Personal information
- Full name: Steven Nernez Evans
- Born: 17 September 1967 (age 58)
- Batting: Right-handed
- Role: Wicket-keeper

Domestic team information
- 2006: Sint Maarten

Career statistics
| Competition | Twenty20 |
| Matches | 1 |
| Runs scored | 39 |
| Batting average | 39.00 |
| 100s/50s | –/– |
| Top score | 39 |
| Catches/stumpings | 1/– |
- Source: Cricinfo, 24 May 2015

= Steven Evans (cricketer) =

Steven Nernez Evans (born 17 September 1967) is a former Sint Maartener cricketer.

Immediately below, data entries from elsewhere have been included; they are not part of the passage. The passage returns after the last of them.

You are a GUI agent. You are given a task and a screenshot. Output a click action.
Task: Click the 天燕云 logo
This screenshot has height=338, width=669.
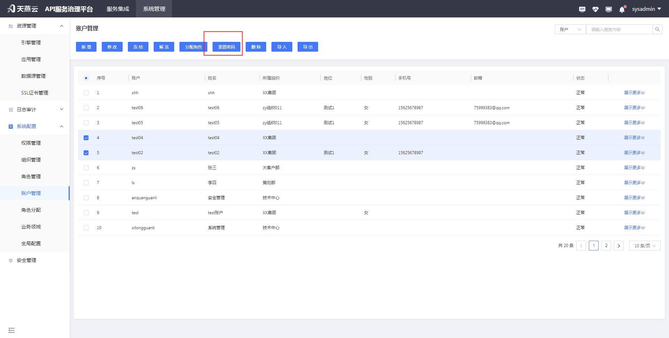[x=23, y=9]
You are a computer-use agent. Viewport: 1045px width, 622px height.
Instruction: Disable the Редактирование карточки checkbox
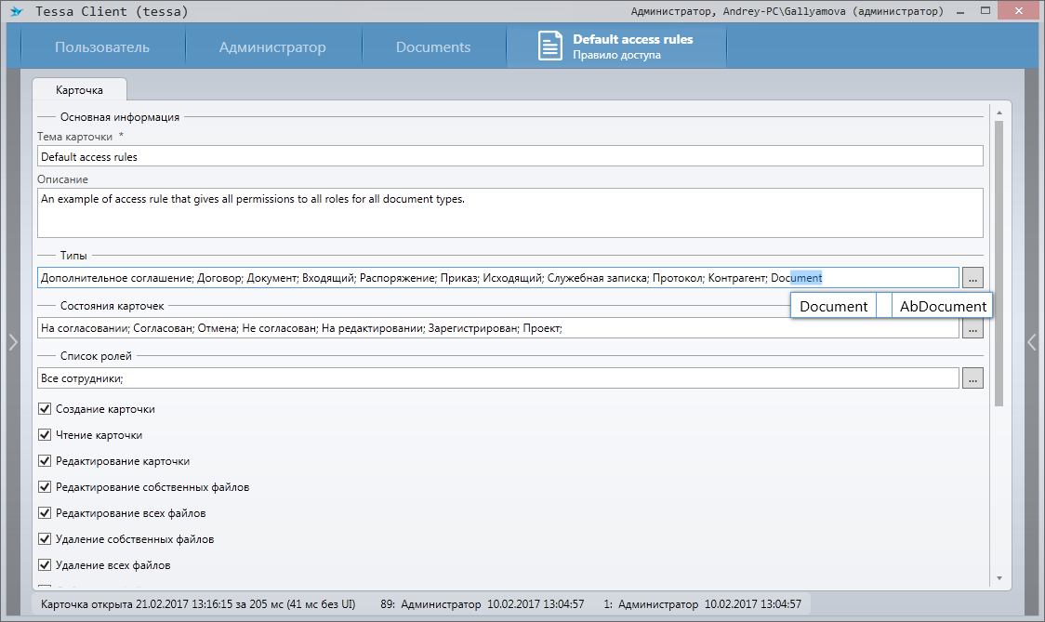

A right-handed batsman, Evans was selected in Sint Maarten's squad for the 2006 Stanford 20/20, playing in their preliminary round loss to the United States Virgin Islands (USVI). Batting at number six, Evans scored 36 in Sint Maarten's innings, but was dismissed by Calvin Lewis. His was the top-score in Sint Maarten's innings of 98 all out. Earlier in the match he took one catch, helping to dismiss Dale Africa off the bowling of John Eugene. The USVI won the match convincingly by a margin of 47 runs. This marks his only appearance in Twenty20 cricket. He later continued to play minor inter-island matches for Sint Maarten, occasionally playing as the team's wicket-keeper, but was eventually replaced in the side by Mohit Hingorani.